Although the publicly stated rationale for the Pension Ramp was to repay debt owed to the pension systems, it also served another, unpublicized purpose. See, by law, the Pension Ramp continued the practice of borrowing against the full contributions owed to the pension systems to subsidize the cost of delivering public services for 15 years after passage, contributing to another $45 billion in debt — not including interest. P.A. 88-0593 accomplished this boondoggle by creating a repayment schedule that was ridiculously back-loaded.
The back-loading was so significant that it called for pension payments to grow annually at rates that were simply unattainable. Consider that in FY2009, the last year before the back-loading really kicked in, the state was required to make a $1.6 billion payment to the pension systems. In FY2018 the Pension Ramp called for a $7.1 billion payment. That’s a whopping jump of $5.5 billion or 344 percent. For context, inflation only grew by 17 percent over that same sequence.

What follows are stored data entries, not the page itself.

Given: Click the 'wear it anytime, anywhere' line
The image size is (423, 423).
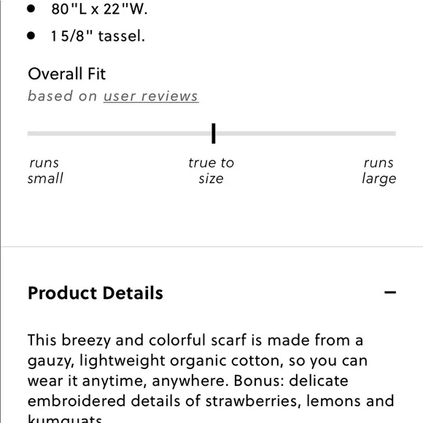Looking at the screenshot, I should [188, 381].
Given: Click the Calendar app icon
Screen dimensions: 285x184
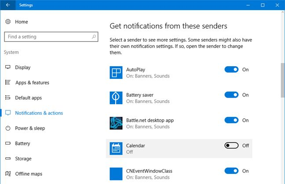Looking at the screenshot, I should coord(116,149).
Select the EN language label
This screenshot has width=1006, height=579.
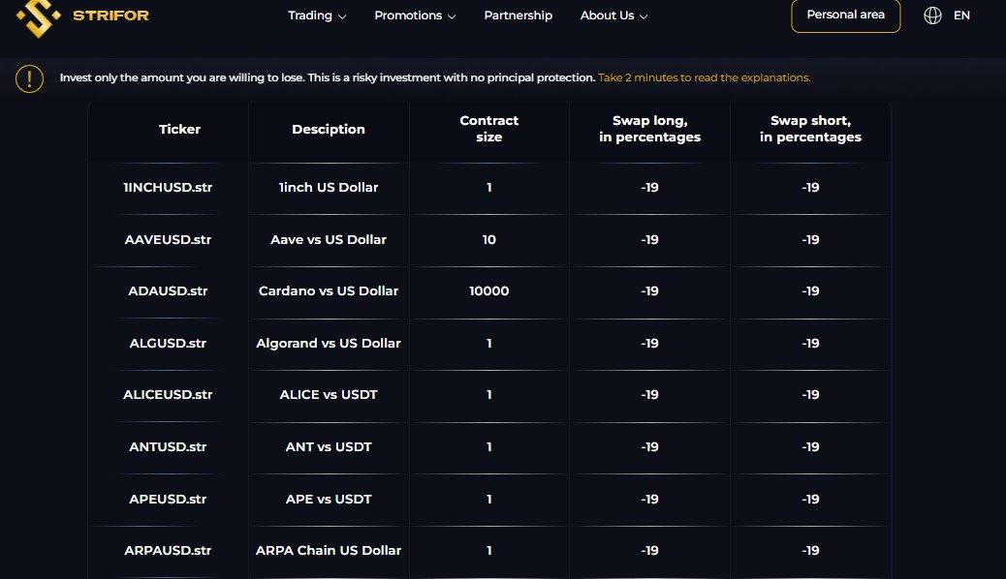(961, 15)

To date, most attempts to resolve the unfunded liability have focused on cutting benefits. This approach is doomed to fail for two simple reasons. First, the Illinois Constitution expressly provides that retirement benefits for public workers cannot be “diminished or impaired.” Illinois Supreme Court decisions have consistently ruled that this constitutional prohibition on “diminishing or impairing” benefits means precisely what it says. Bottom line: attempts to cut existing benefits are unconstitutional.

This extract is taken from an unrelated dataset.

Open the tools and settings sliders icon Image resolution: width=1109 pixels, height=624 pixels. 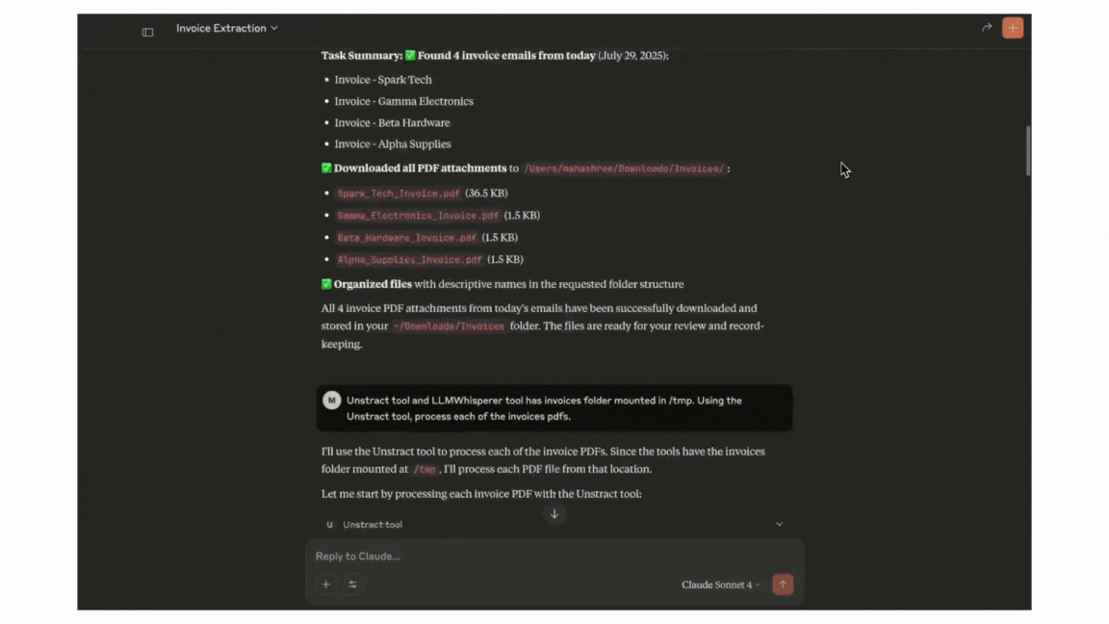coord(352,585)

Second, as indicated previously, benefits are neither the main driver of the growth in unfunded liability, nor what has created the significant pressure on the state’s fiscal system. Debt is the primary driver — and the unrealistic repayment plan under the Pension Ramp, is what’s stressing the
Hence, the only viable option is to re-amortize the repayment schedule created under the Pension Ramp in a manner that: increases the funded ratios of the five systems annually to the point that they become healthy; accomplishes that growth in funded ratio after accounting for all cash flow obligations to pay benefits to current and future retirees; and is affordable, given the other demands on current tax revenue to fund core services. A reamortization that smooths pension payment obligations out into annual increments that are level, akin to a traditional, fixed-rate mortgage, does the trick. In fact, in the long-term, using a level dollar approach becomes fiscally advantageous, because in real, inflation-adjusted dollars, the annual contribution actually declines from year-to-year. After running the numbers, a level dollar repayment of approximately $11.1 billion per year — which is more than the current payment under the Pension Ramp — but significantly less than future payments works.
By “works,” I mean gets Illinois’ five pension systems approximately 80 percent funded by FY2045, putting them on a sustainable path toward fiscal health. Better yet, contributions over the FY2018 to FY2045 sequence would be some $65.6 billion less than what the contributions would be during that time under the current Pension Ramp. In other words, a real solution that is both constitutional and addresses the true driver of the problem.